INSTRUCTIONS FOR THE TASK: Could you rewrite every one of the entries below, swapping "icon" for "button" and leaving everything else unchanged? Leave the pictures out of your answer.

* START DATASET ENTRIES *

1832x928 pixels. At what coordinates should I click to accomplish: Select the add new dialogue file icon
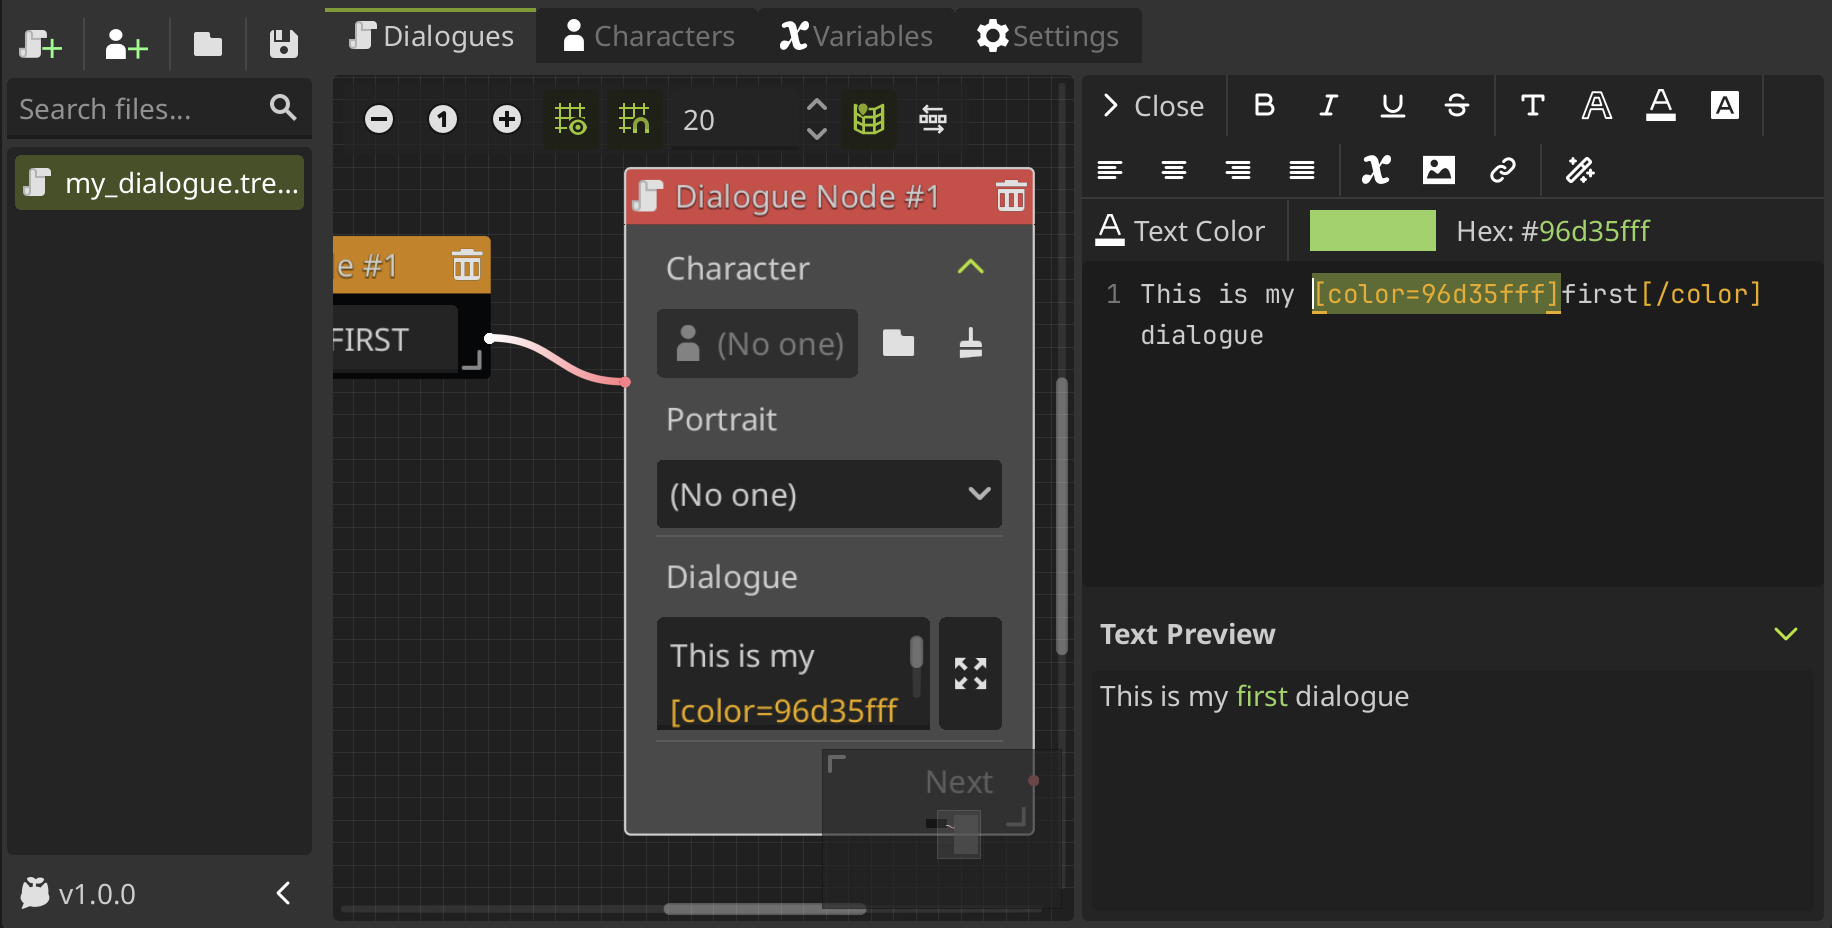click(x=40, y=43)
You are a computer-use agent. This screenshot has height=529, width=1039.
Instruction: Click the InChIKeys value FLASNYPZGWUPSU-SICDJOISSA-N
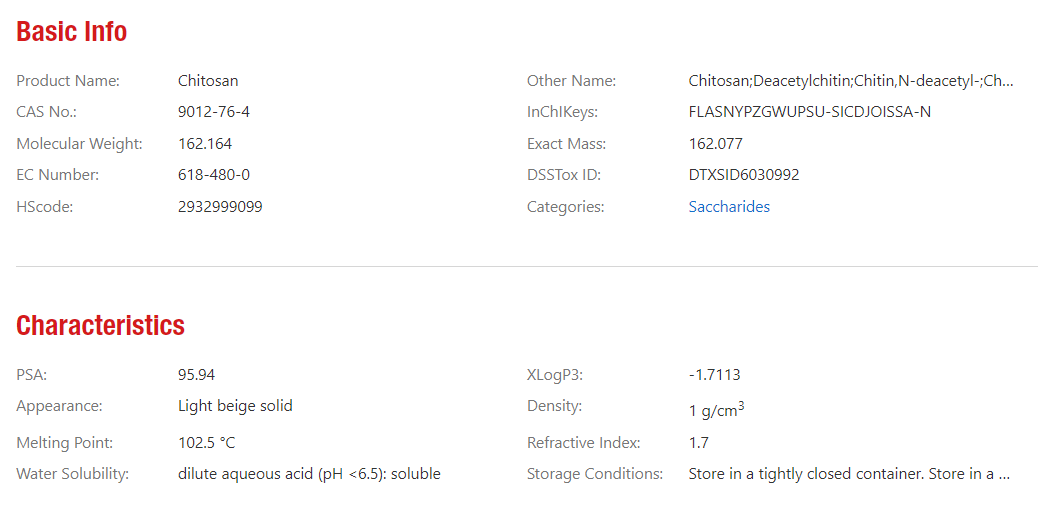810,112
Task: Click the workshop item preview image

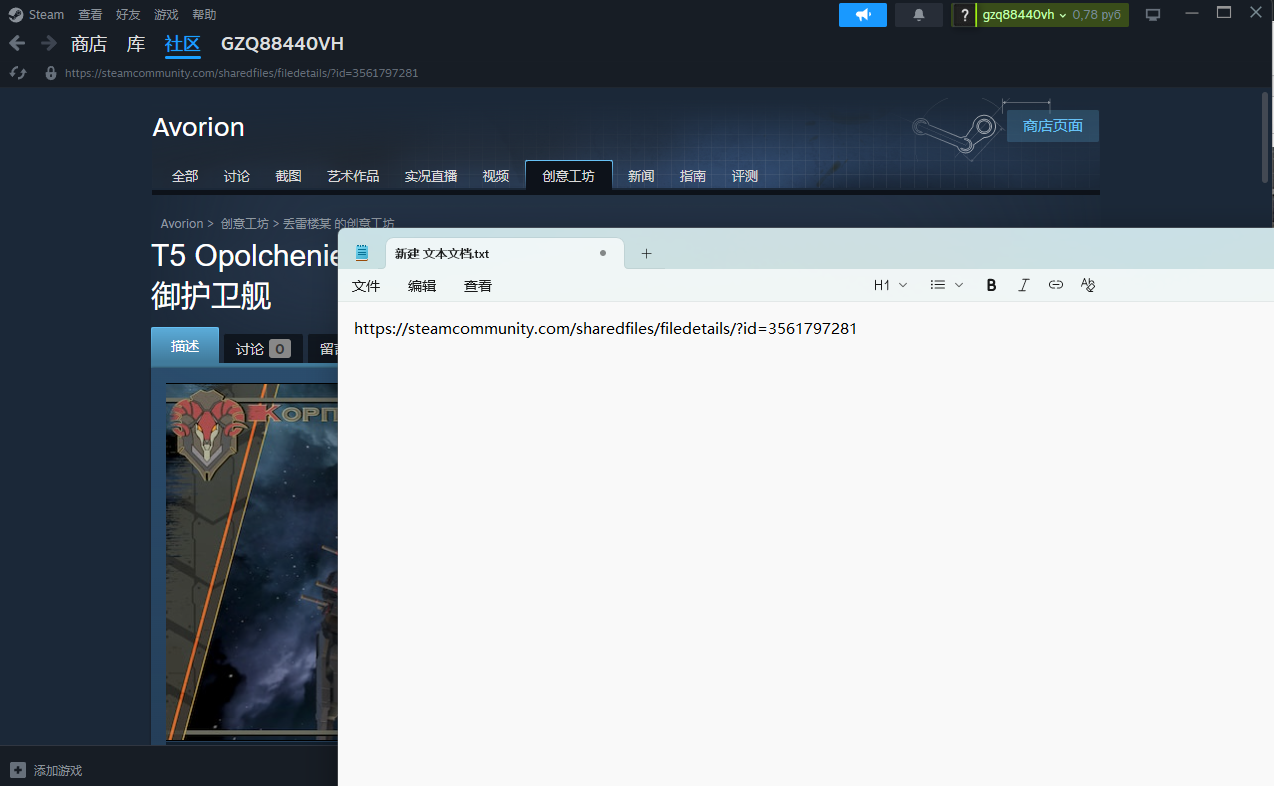Action: (251, 560)
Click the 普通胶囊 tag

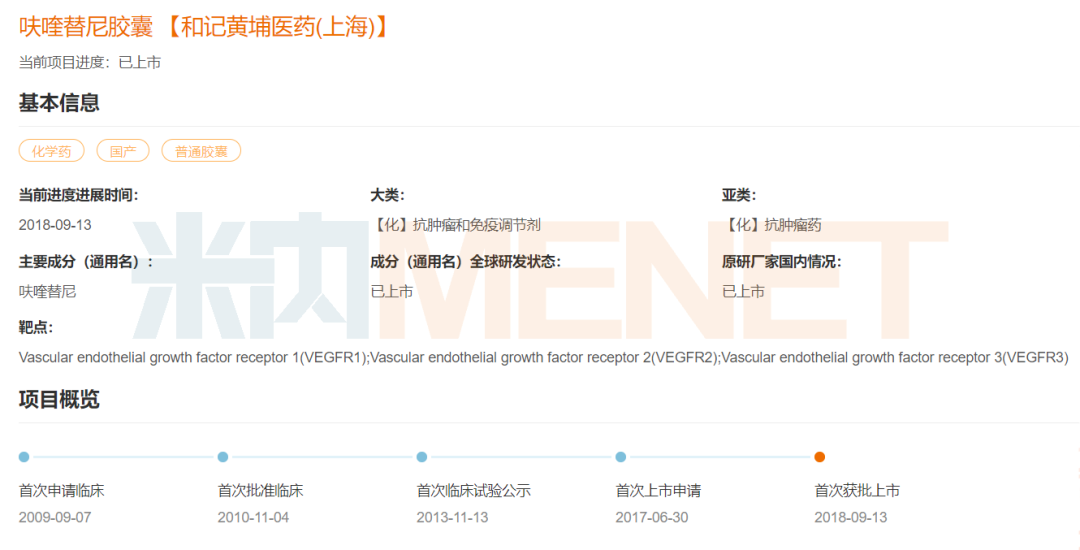pos(201,151)
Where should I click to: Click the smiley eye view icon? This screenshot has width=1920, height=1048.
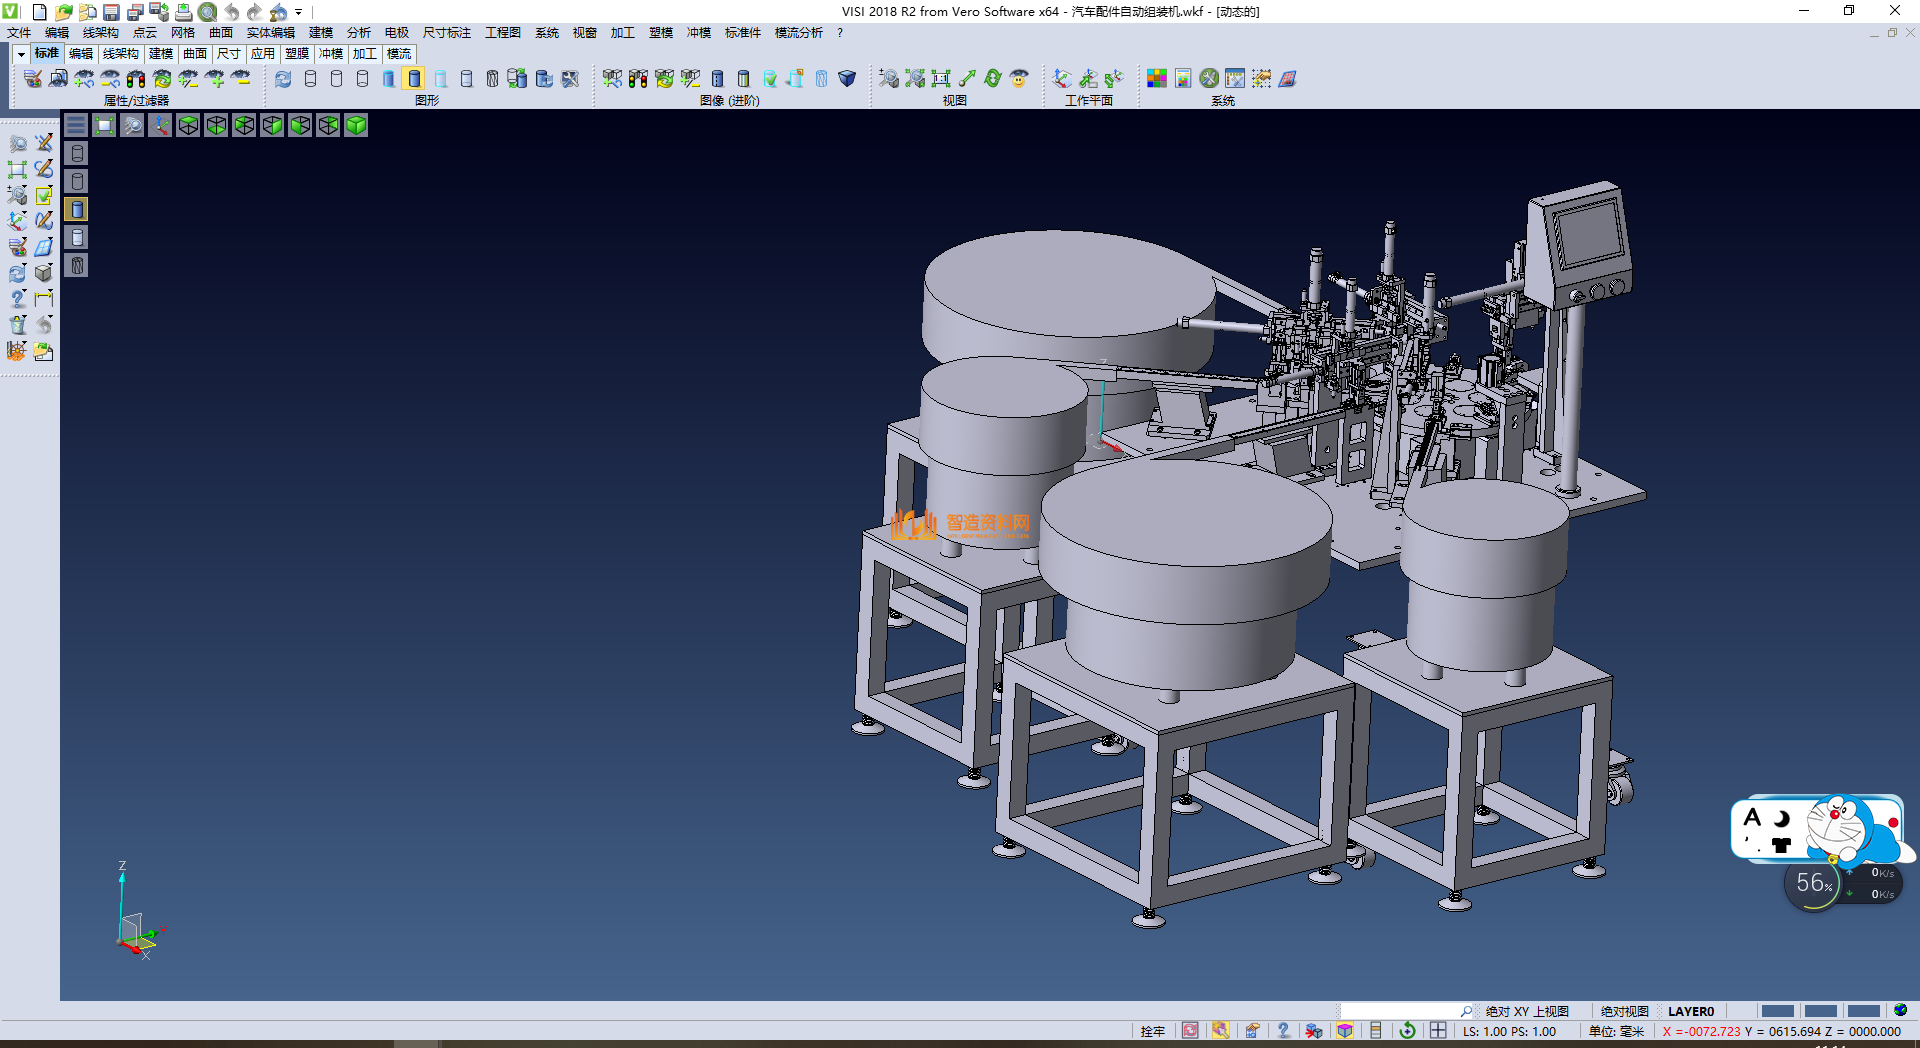tap(1019, 79)
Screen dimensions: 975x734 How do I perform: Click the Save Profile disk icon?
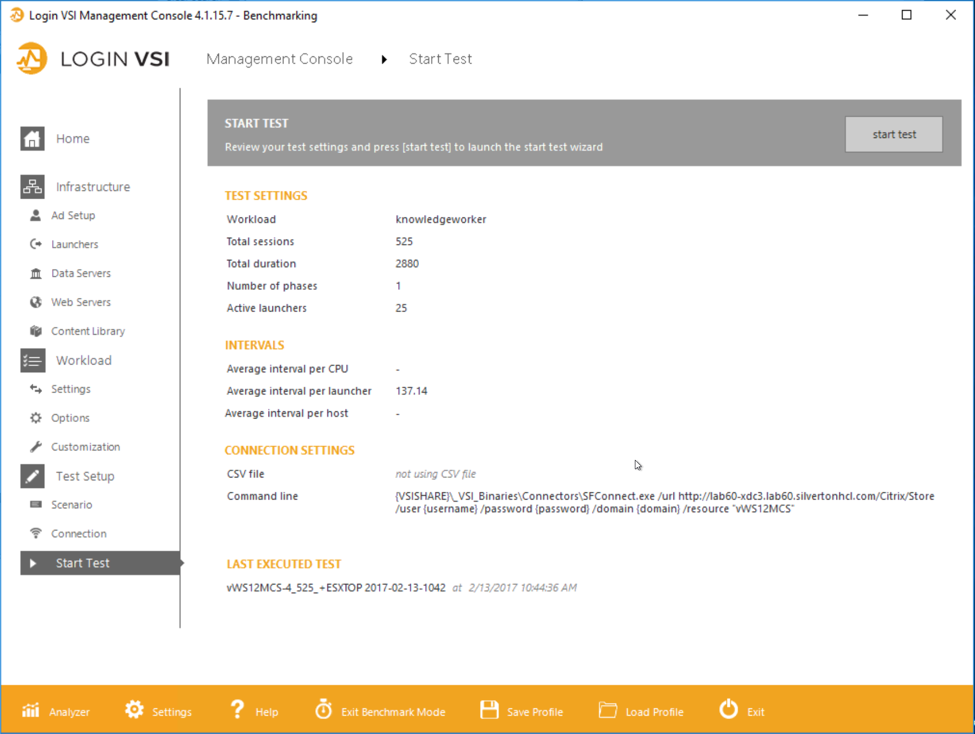489,710
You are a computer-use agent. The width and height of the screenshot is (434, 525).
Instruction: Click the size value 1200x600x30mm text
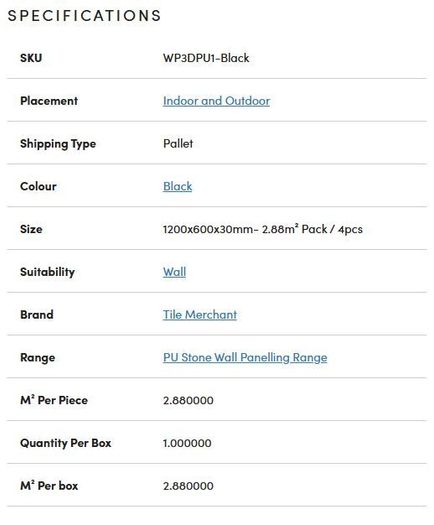pyautogui.click(x=208, y=229)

* END DATASET ENTRIES *

RESPONSE TO THE TASK:
1832x928 pixels. At what coordinates should I click to accomplish: Select the add new dialogue file button
click(x=40, y=43)
You are a computer-use agent. This screenshot has height=529, width=1039.
Instruction: Click the InChIKeys value FLASNYPZGWUPSU-SICDJOISSA-N
810,112
Task: Click the workshop item preview image

Action: (251, 560)
Click the 普通胶囊 tag

pos(201,151)
Where should I click to: Click the smiley eye view button? This screenshot has width=1920, height=1048.
tap(1019, 79)
Screen dimensions: 975x734 How do I perform: Click the Save Profile disk button?
489,710
You are a computer-use agent. The width and height of the screenshot is (434, 525).
Instruction: Click the size value 1200x600x30mm text
pyautogui.click(x=208, y=229)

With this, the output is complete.